▸ WHAT YOU WILL DO: In this exercise, every entry is to be copied exactly.

-------- GIVEN ENTRIES

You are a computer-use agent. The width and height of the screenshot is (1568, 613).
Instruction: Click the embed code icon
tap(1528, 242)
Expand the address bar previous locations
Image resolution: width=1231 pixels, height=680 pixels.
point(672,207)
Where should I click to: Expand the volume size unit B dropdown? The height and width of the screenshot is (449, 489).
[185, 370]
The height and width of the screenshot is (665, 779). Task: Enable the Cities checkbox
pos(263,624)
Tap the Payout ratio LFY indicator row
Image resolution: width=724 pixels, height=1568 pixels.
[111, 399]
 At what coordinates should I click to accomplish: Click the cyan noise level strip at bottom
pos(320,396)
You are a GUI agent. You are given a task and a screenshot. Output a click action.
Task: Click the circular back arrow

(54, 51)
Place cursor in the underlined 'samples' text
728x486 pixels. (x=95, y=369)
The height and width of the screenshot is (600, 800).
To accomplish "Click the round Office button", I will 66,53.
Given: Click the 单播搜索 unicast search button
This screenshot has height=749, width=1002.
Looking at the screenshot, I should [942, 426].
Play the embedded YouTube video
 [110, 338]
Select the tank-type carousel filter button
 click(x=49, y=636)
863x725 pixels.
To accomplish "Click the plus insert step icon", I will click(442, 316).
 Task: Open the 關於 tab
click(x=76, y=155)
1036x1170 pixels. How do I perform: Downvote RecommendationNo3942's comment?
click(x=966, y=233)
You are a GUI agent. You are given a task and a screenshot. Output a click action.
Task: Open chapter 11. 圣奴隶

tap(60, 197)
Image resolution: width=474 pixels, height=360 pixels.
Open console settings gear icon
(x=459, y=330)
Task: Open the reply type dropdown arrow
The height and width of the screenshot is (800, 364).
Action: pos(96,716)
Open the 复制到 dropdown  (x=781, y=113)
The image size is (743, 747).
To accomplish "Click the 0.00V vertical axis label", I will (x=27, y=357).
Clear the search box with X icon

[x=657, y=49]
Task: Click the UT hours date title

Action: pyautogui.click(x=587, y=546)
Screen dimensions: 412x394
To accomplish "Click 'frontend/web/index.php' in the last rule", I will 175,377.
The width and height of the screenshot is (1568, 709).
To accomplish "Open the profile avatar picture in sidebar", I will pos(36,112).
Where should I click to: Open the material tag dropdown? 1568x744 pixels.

----------------

▸ TASK OUTPUT:
You are a computer-use agent. The width and height of the screenshot is (1568, 613).
Instruction: Click the embed code icon
tap(1528, 242)
Expand the address bar previous locations
Image resolution: width=1231 pixels, height=680 pixels.
point(672,207)
Where should I click to: Expand the volume size unit B dropdown? The height and width of the screenshot is (449, 489).
[185, 370]
The height and width of the screenshot is (665, 779). Task: Enable the Cities checkbox
pos(263,624)
Tap the Payout ratio LFY indicator row
Image resolution: width=724 pixels, height=1568 pixels.
[111, 399]
 At what coordinates should I click to accomplish: Click the cyan noise level strip at bottom
pos(320,396)
You are a GUI agent. You are given a task and a screenshot. Output a click action.
Task: Click the circular back arrow

(54, 51)
Place cursor in the underlined 'samples' text
728x486 pixels. (x=95, y=369)
The height and width of the screenshot is (600, 800).
To accomplish "Click the round Office button", I will 66,53.
Given: Click the 单播搜索 unicast search button
This screenshot has height=749, width=1002.
Looking at the screenshot, I should [942, 426].
Play the embedded YouTube video
 [110, 338]
Select the tank-type carousel filter button
 click(x=49, y=636)
863x725 pixels.
To accomplish "Click the plus insert step icon", I will click(442, 316).
 Task: Open the 關於 tab
click(x=76, y=155)
1036x1170 pixels. How do I perform: Downvote RecommendationNo3942's comment?
click(x=966, y=233)
You are a GUI agent. You are given a task and a screenshot. Output a click action.
Task: Open chapter 11. 圣奴隶

tap(60, 197)
Image resolution: width=474 pixels, height=360 pixels.
Open console settings gear icon
(x=459, y=330)
Task: Open the reply type dropdown arrow
The height and width of the screenshot is (800, 364).
Action: pos(96,716)
Open the 复制到 dropdown  (x=781, y=113)
The image size is (743, 747).
To accomplish "Click the 0.00V vertical axis label", I will (x=27, y=357).
Clear the search box with X icon

[x=657, y=49]
Task: Click the UT hours date title

Action: pyautogui.click(x=587, y=546)
Screen dimensions: 412x394
To accomplish "Click 'frontend/web/index.php' in the last rule", I will 175,377.
The width and height of the screenshot is (1568, 709).
To accomplish "Open the profile avatar picture in sidebar", I will pos(36,112).
Where should I click to: Open the material tag dropdown? 1568x744 pixels.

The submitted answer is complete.